А старушка отвечала:

— Семужки на, а анкор не надо.

— Отчего же не надо? Я именно хочу анкор.

— Так, нельзя анкор.

— Что жа так! что жа нельжа!.. Налей, налей мне, мама, штаканчик! Я умно, хорошо вждумал, — мы теперь уштроимша.

Она налила, а он выпил и крякнул.

— Тише! — остерегла его старушка.

— Чего ты вше так боишьша?

— Всего боюсь.

— Не бойша, вше пуштаки… ничего не бойша.

— Скандал может выйти.

— Какой шкандал? Отчего?

— Еще спрашивает: отчего? будто не знает.

— Да, не жнаю.

— Ведь мы с чужою рекомендацией приехали.

— Да, ну, так што ж такое?

— Те, соседние жильцы, ее теперь небось ведь хватились — своей рекомендации-то.

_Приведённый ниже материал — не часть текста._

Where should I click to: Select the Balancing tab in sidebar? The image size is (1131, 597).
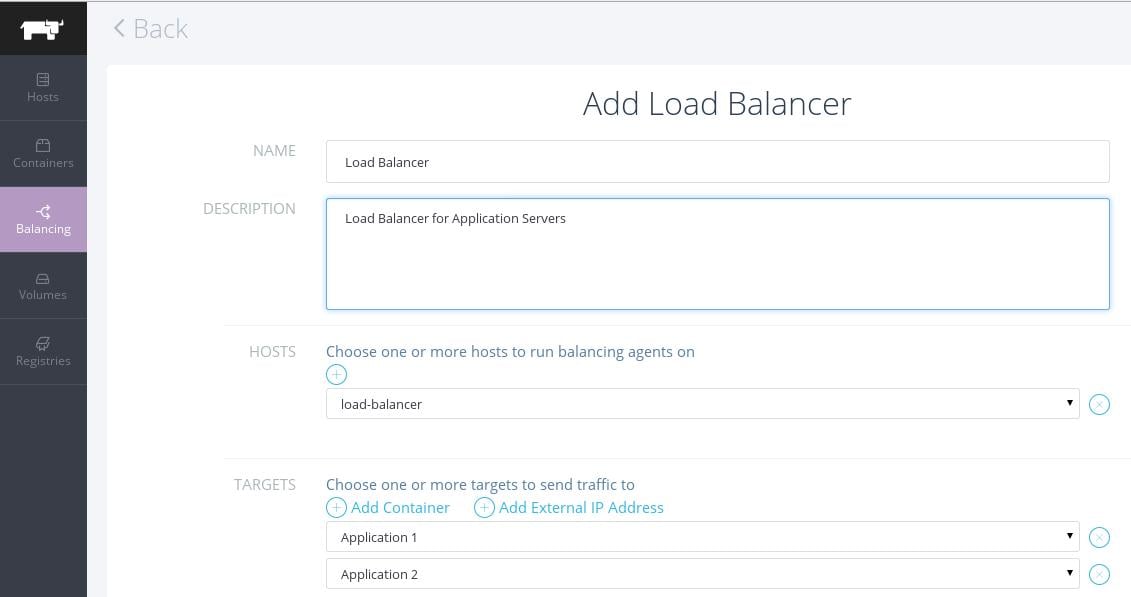(43, 219)
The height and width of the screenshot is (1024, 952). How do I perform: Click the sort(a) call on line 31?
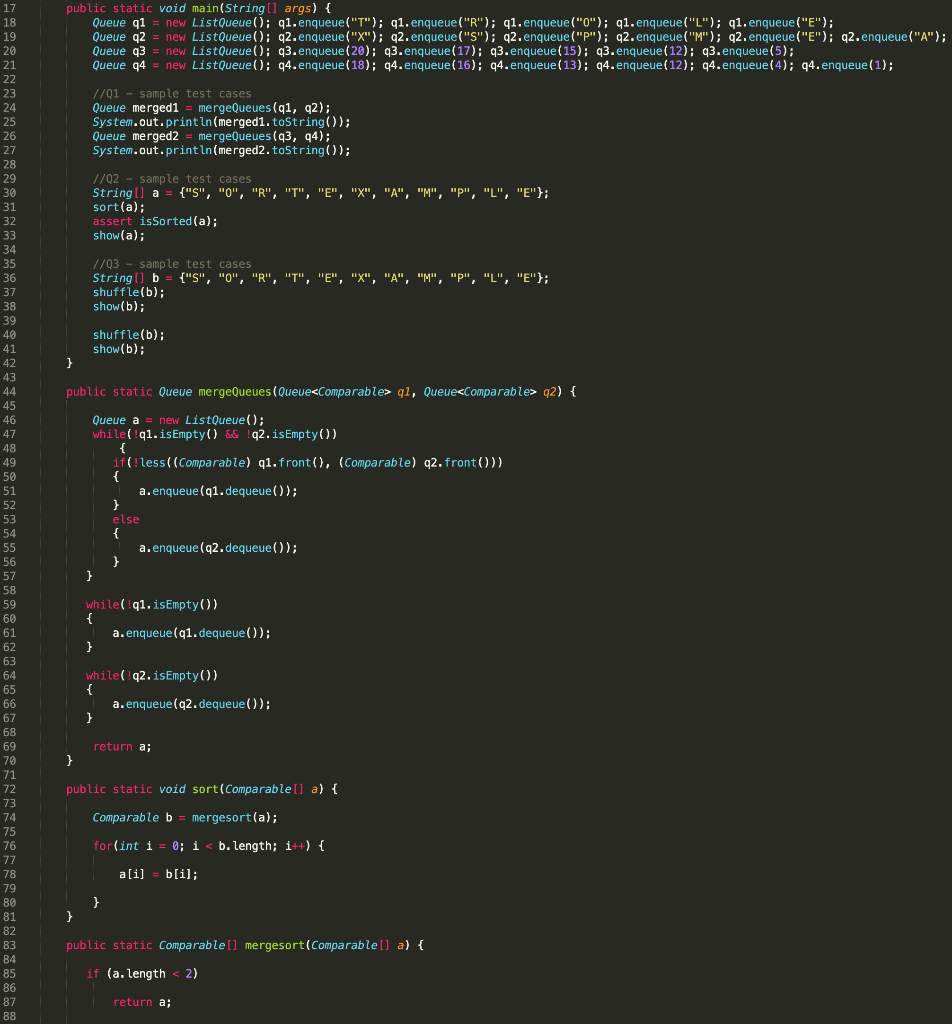click(116, 207)
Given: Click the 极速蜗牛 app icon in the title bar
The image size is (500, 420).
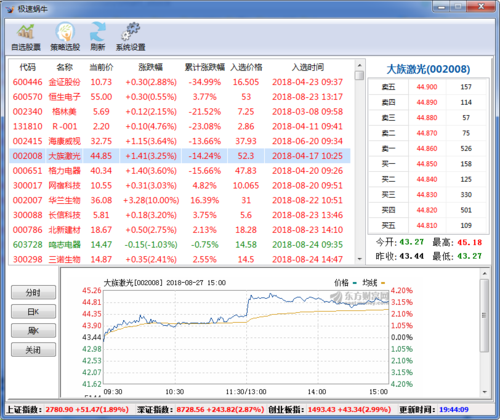Looking at the screenshot, I should tap(10, 9).
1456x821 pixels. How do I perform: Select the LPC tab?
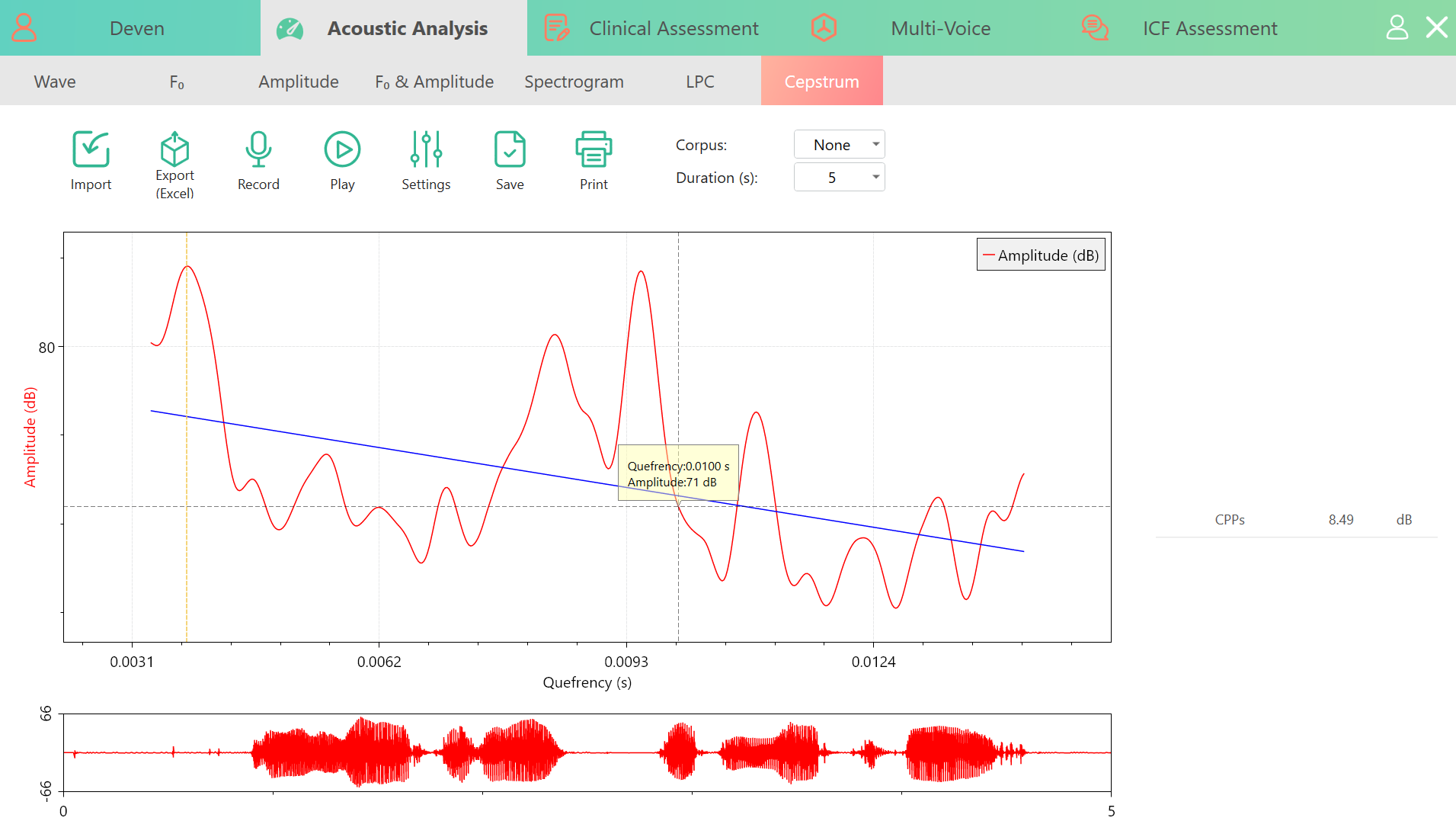click(700, 82)
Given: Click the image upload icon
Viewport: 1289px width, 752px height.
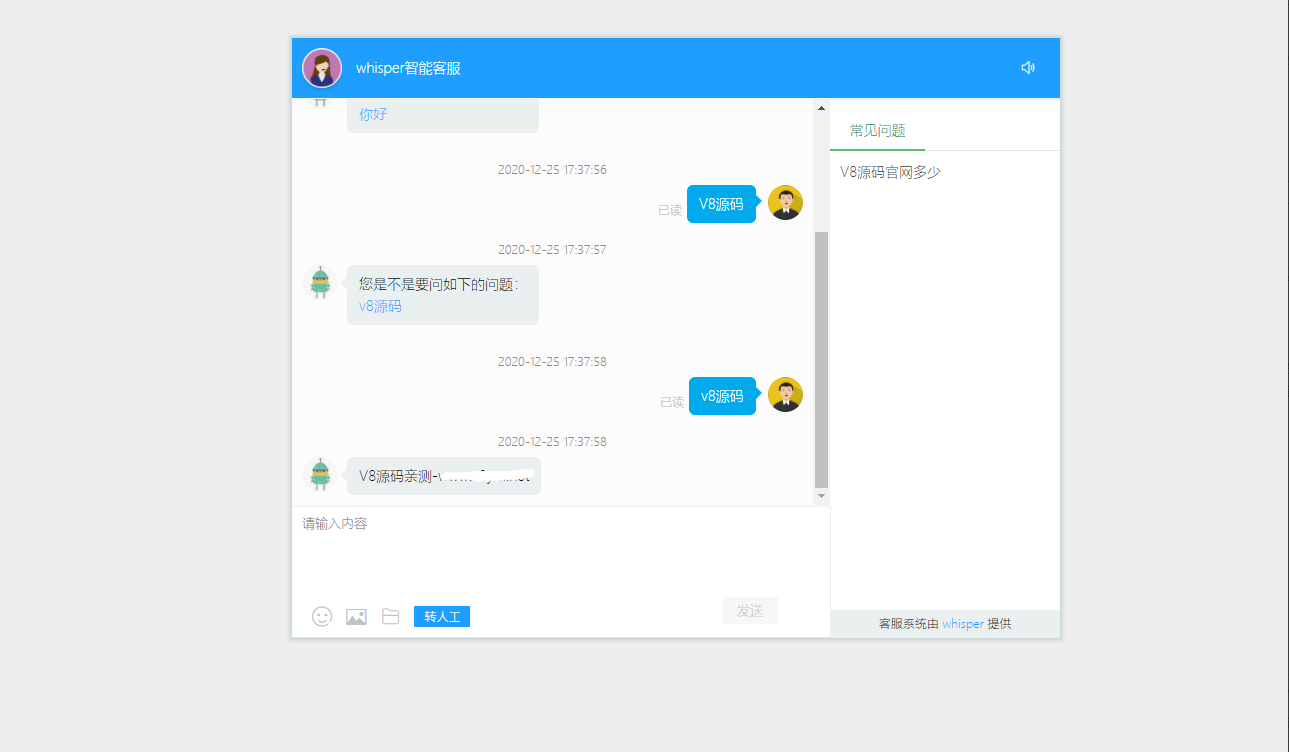Looking at the screenshot, I should click(356, 616).
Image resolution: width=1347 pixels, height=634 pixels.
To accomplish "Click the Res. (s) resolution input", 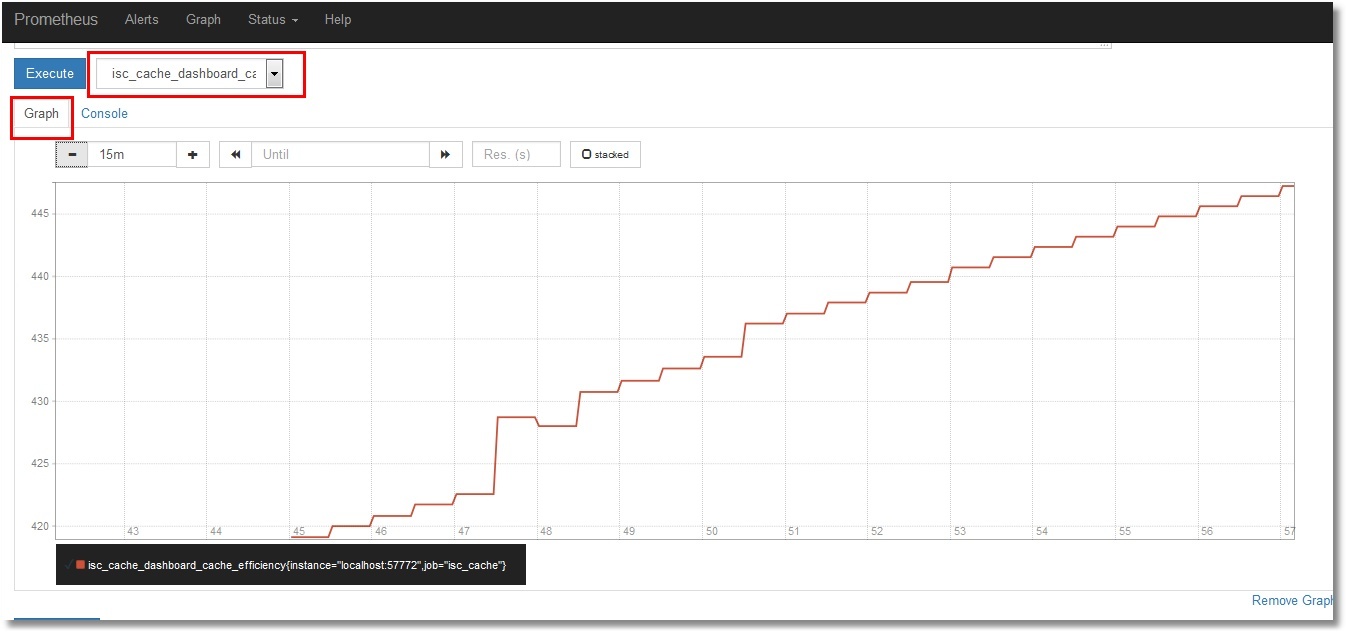I will [x=515, y=155].
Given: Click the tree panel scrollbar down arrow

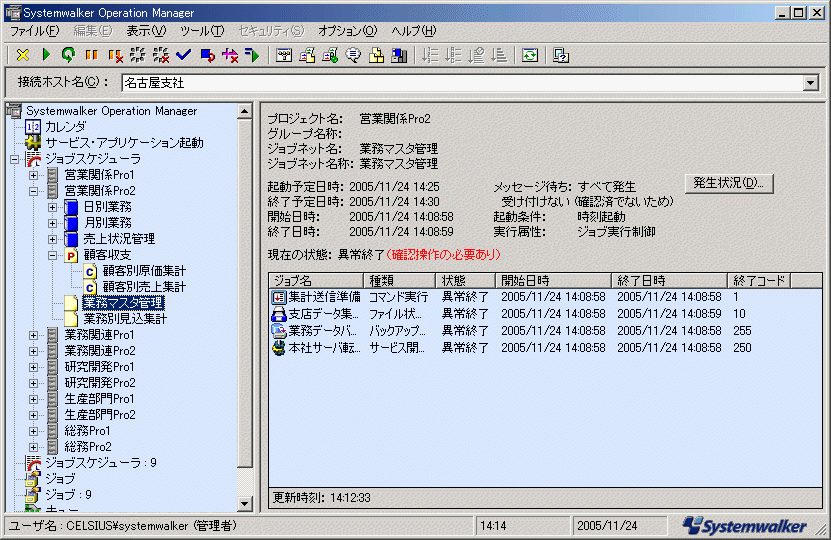Looking at the screenshot, I should click(x=245, y=505).
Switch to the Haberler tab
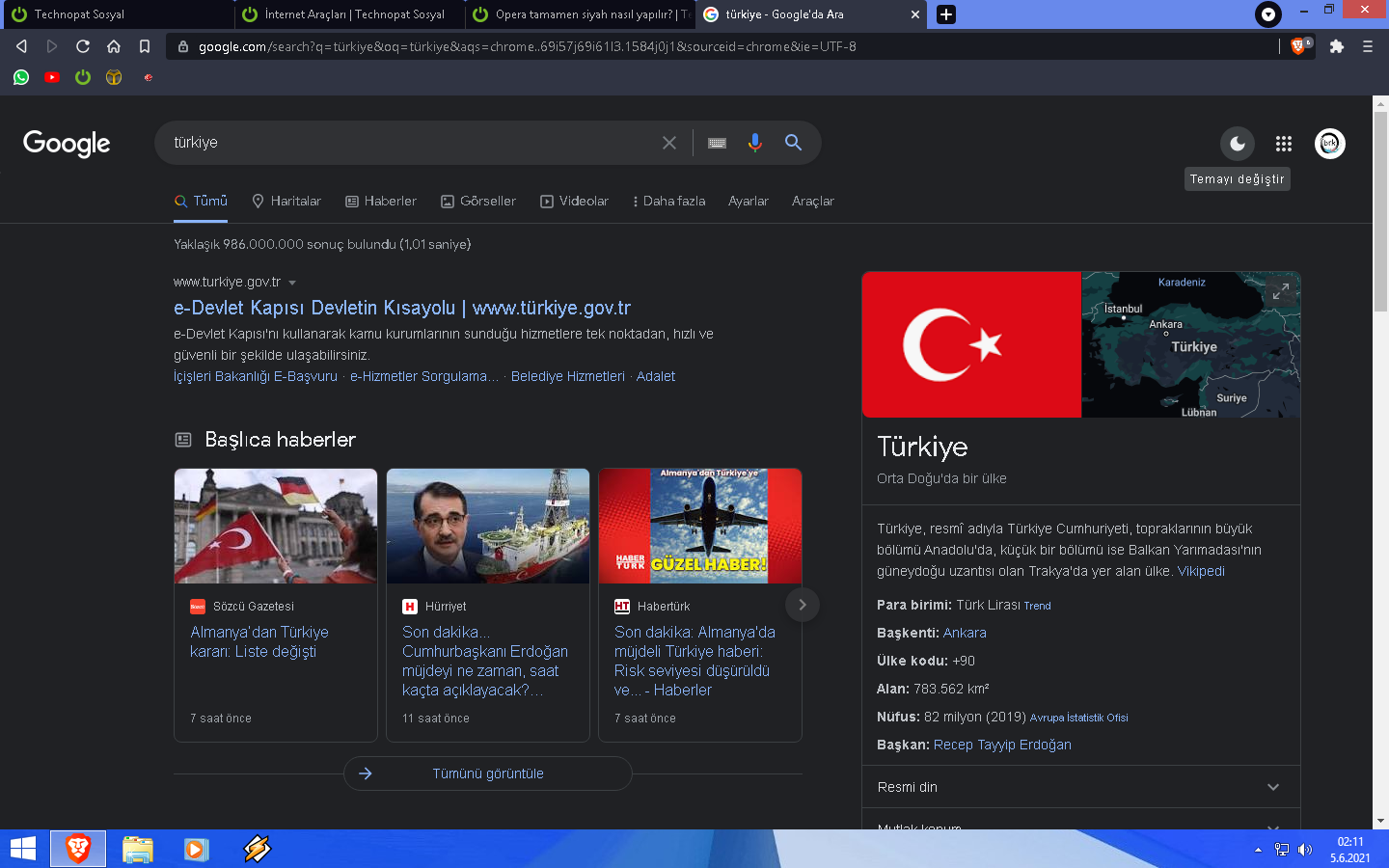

— Может быть, и хватилишь…

— Ну, они сюда и придерут.

— Ан не придерут.

— Почему?

— Дай анкор, тогда шкажу — почему.

— Пьяница!

— Шовшем нет, а я умный человек. Дай анкор.

— Отчего же жильцы не могут приехать?

— Налей анкор, так шкажу.

Она налила, а он выпил и сказал, что подал вчера «подозрение» на каких-то своих соседних жильцов, у которых этими супругами, надо думать, была похищена какая-то блистательная рекомендация.

Старушка промолчала: очевидно, средство это показалось ей годным и находчивым.

Через минуту она спросила его: советовался ли он с кем-то насчет какого-то придуманного сновидения и что ему сказали?

Старичок отвечал, что советовался, и тотчас же понизил голос и добавил:

— Она меня отлично научила, как про шон говорить.

— А как?

— Шмотреть на него, как он шлушает, и ешли он вожмет шебе руку в бок, то тогда шейчаш перештать и больше не шкаживать. Ешли вжал руки в бок по-офицершки — жначит шердитша. А что ж ты мне анкор? Ведь я беш того не ушну.

Я закрыл голову подушкой и пролежал так минут двадцать. Стало душно. Я опять раскрыл голову и прислушался. Разговор не то продолжается, не то кончен, и старички даже, кажется, спят. Так и есть: слышны два сонные дыхания; одно как будто задорится вырабатывать «анкор», а другое пускает в ответ тоненькое «пли-пли».

— Encore!

— Пли-пли…

Травят кого-то или даже, может быть, казнят — расстреливают, что ли, кого-то во сне.

Будь наше место свято!

Я тихо встал с постели и поскорее завесил своим пледом дверь, из-за которой до слуха моего доползала эта затея.

Жадный тарантул и его ехидна, обнявшиеся на супружеском ложе, для меня исчезли.

III

Зато, чуть стихла эта сцена справа, совсем другая начала обнаруживаться за стеною слева.

Говорили две дамы; одна, младшая, называла старшую: Марья Мартыновна; а другая, старшая, звала эту: Аичка. (По купечеству в Москве «Аичка» делают в ласкательной форме из имени Раиса). Они говорили тихо и так мирно и обстоятельно, что я сразу мог понять даже, как они теперь размещены в своей комнате и как друг к другу относятся.

Старшая, то есть Марья Мартыновна, вкрадчивым, медовым голосом говорила младшей, Аичке:

— Вот мой ангел, я и рада, что вы у меня улеглись на покой в постельку. Эта комнатка своей чистотой здесь из всех выдающаяся, и постелька мякенькая. И вы понежьтесь, моя милочка. Вы должны хорошенько отдохнуть, иначе вам немыслимо. Вставать вам ни за чем не нужно. Я ваши глазурные очи при лампадочке прекрасно вижу, и что только вы подумаете — я сейчас замечу и все вам подам на постельку.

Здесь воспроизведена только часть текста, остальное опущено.